Copy out the lines of the data below, from the line containing "Task: Click the OneNote icon in the app list" through the line containing "actions menu for", both lines included. Leave the pictures out of your copy.

Data extracted from a collection:
□ □ □ □
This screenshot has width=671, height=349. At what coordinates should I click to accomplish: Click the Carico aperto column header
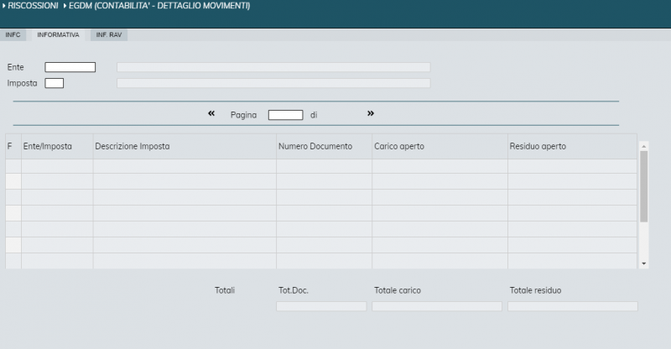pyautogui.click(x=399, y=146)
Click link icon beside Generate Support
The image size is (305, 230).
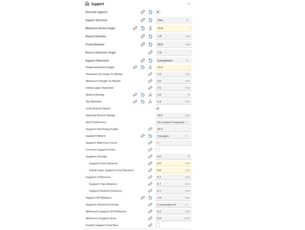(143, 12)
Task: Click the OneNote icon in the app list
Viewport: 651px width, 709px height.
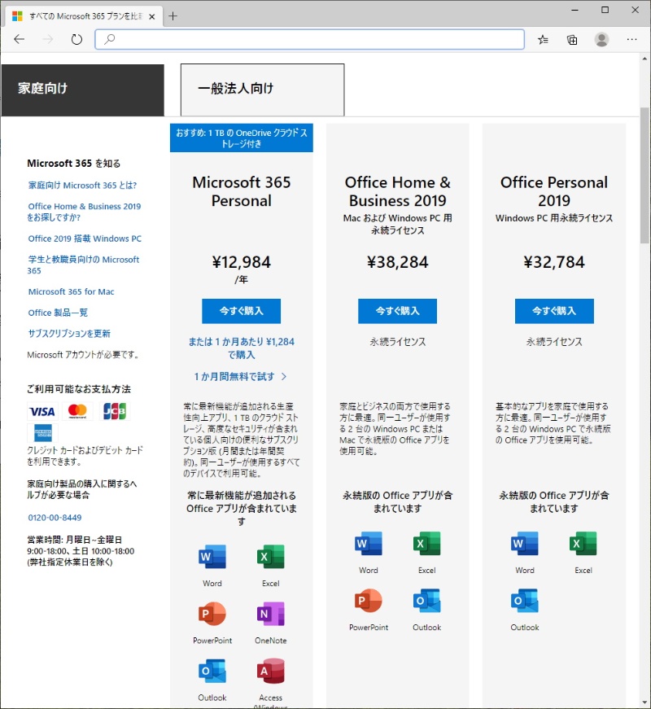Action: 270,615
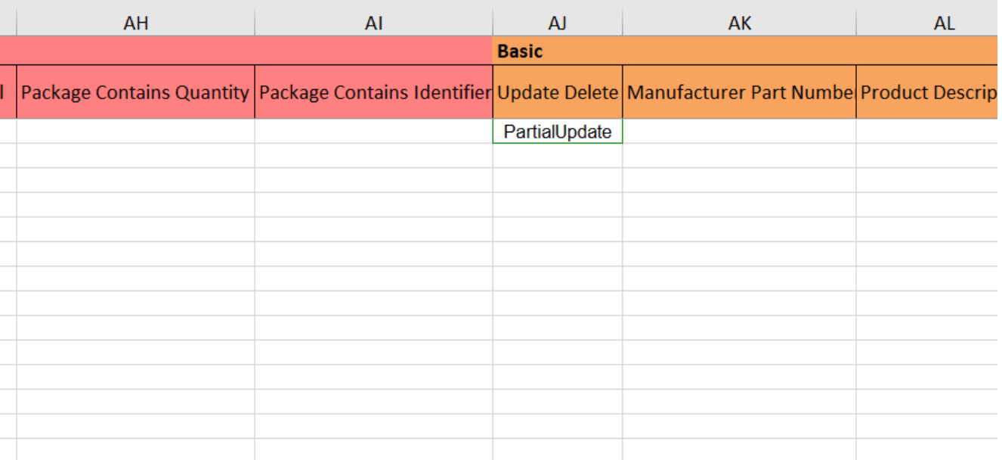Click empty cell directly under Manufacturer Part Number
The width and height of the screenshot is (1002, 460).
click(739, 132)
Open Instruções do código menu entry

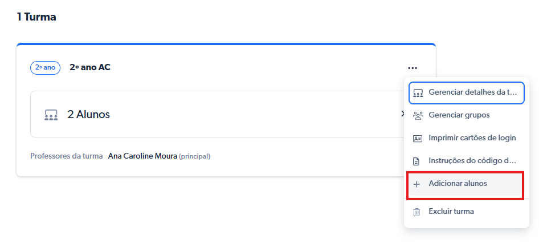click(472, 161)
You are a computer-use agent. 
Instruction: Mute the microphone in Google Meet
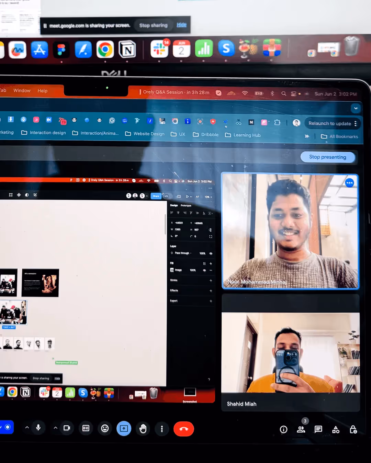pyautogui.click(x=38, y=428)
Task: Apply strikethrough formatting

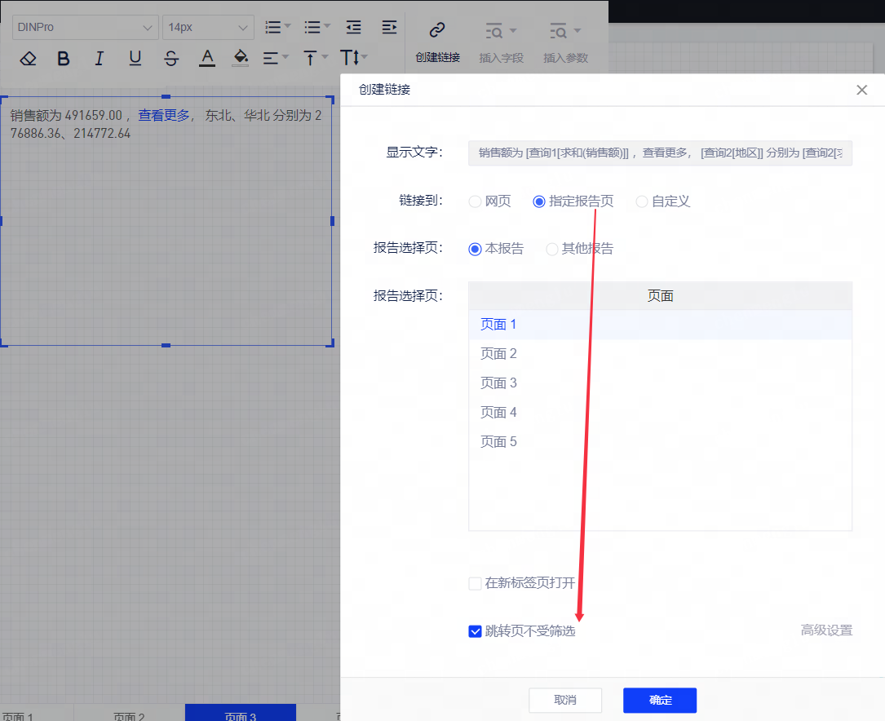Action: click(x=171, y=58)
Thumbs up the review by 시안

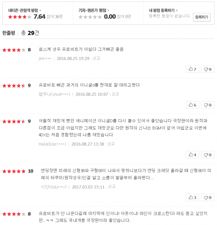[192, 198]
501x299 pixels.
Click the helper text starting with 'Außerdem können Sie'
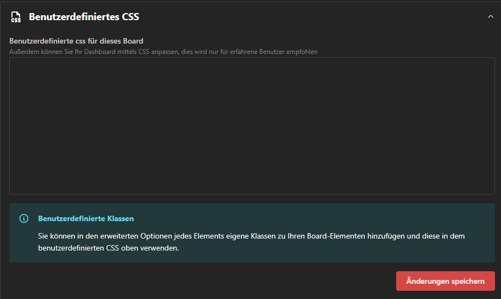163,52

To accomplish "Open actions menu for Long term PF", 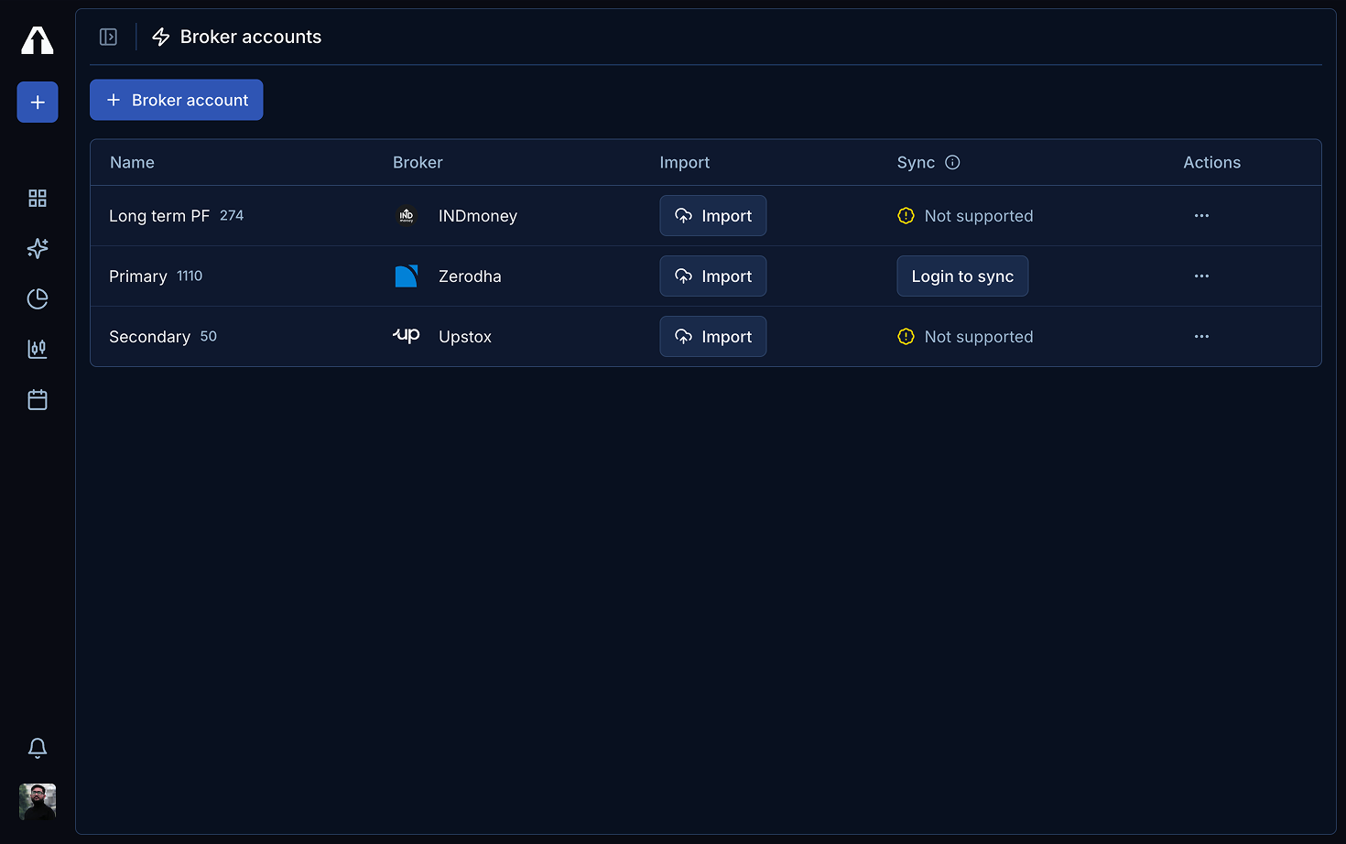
□ □ □ □
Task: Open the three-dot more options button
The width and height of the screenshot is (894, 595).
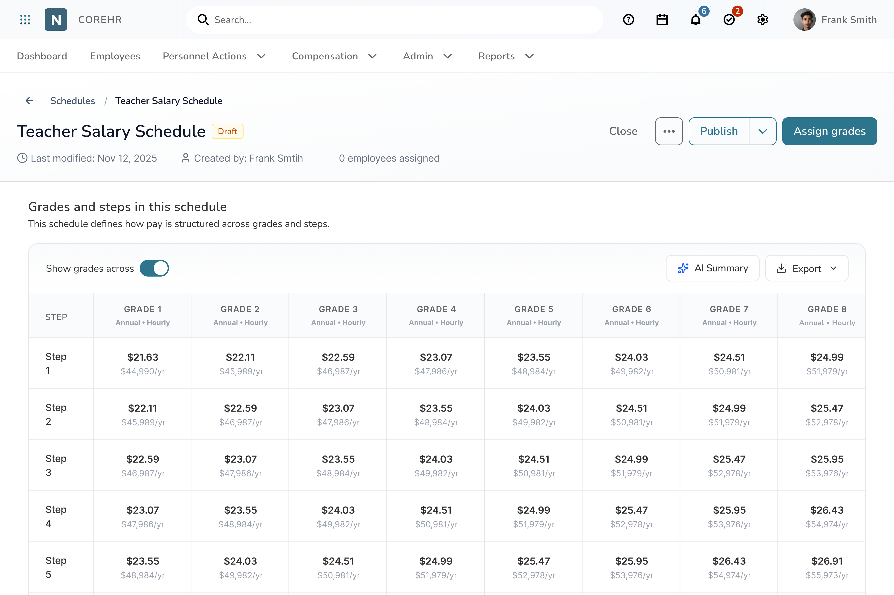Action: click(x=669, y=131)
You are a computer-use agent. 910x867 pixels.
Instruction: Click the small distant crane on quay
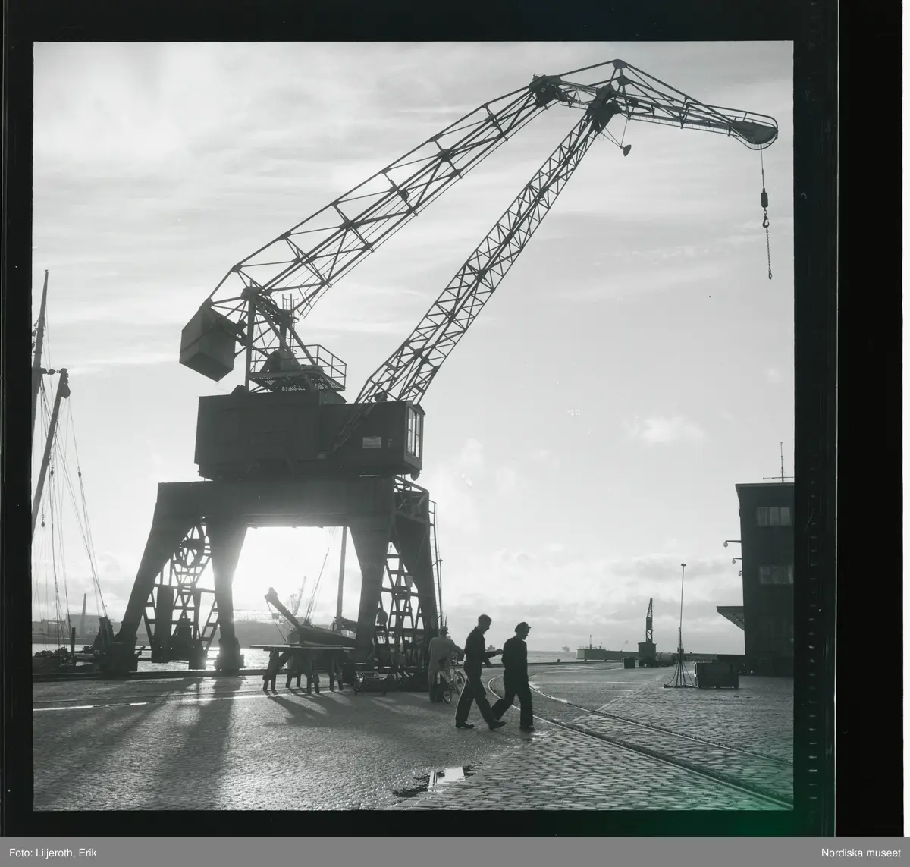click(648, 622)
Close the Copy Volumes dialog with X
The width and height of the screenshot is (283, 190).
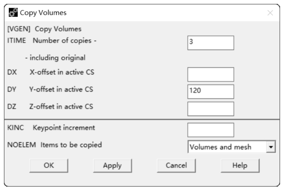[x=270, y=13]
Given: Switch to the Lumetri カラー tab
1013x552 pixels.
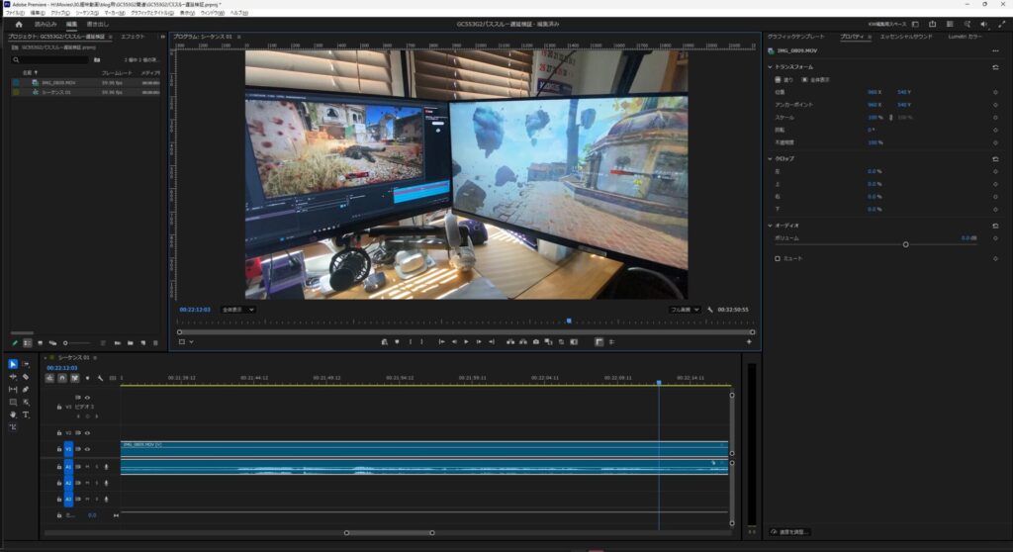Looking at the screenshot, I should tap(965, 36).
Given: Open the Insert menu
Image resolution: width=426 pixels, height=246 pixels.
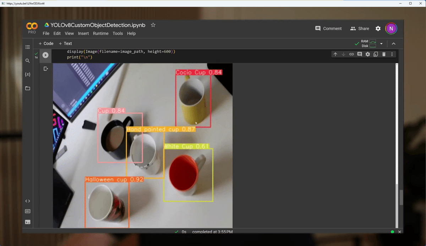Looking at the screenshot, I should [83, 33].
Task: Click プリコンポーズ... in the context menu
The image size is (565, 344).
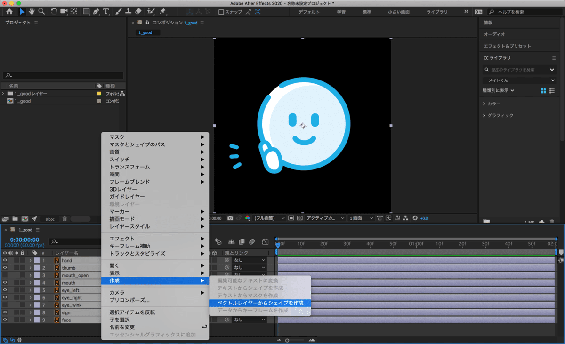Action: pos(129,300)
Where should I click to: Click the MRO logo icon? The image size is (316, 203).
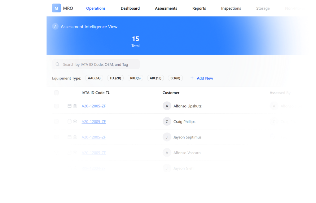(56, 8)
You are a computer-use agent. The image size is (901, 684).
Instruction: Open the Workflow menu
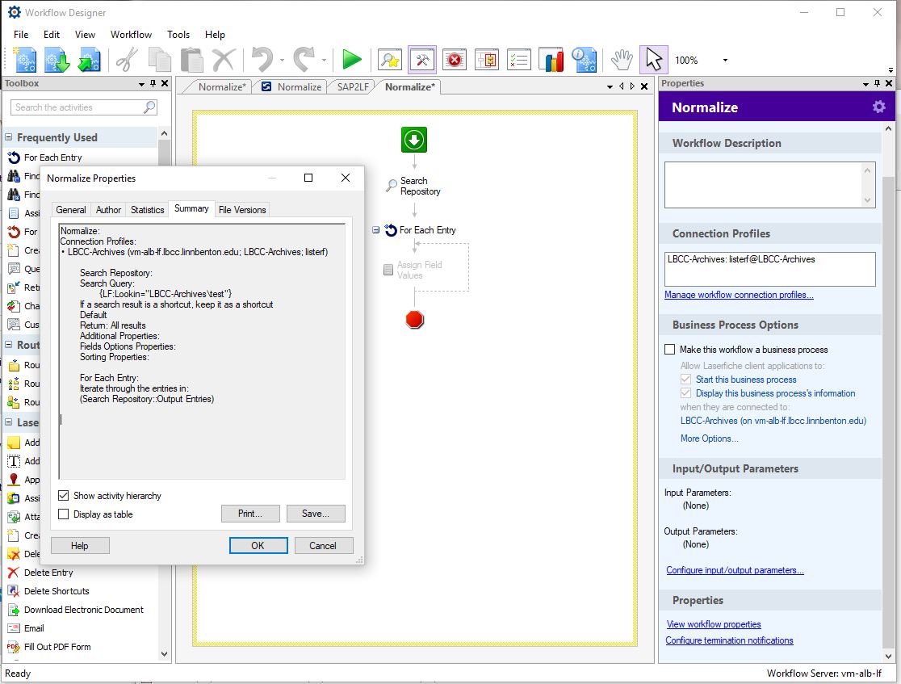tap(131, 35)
□ □ □ □
## Answer for the task:
Task: Click the OneNote icon in the app list
Viewport: 651px width, 709px height.
Action: 270,615
Click empty cell directly under Manufacturer Part Number
The width and height of the screenshot is (1002, 460).
click(739, 132)
Open Instruções do código menu entry

click(472, 161)
You are a computer-use agent. 
Instruction: Mute the microphone in Google Meet
pyautogui.click(x=38, y=428)
Task: Apply strikethrough formatting

Action: click(x=171, y=58)
Thumbs up the review by 시안

[192, 198]
501x299 pixels.
Click the helper text starting with 'Außerdem können Sie'
163,52

To accomplish "Open actions menu for Long term PF", 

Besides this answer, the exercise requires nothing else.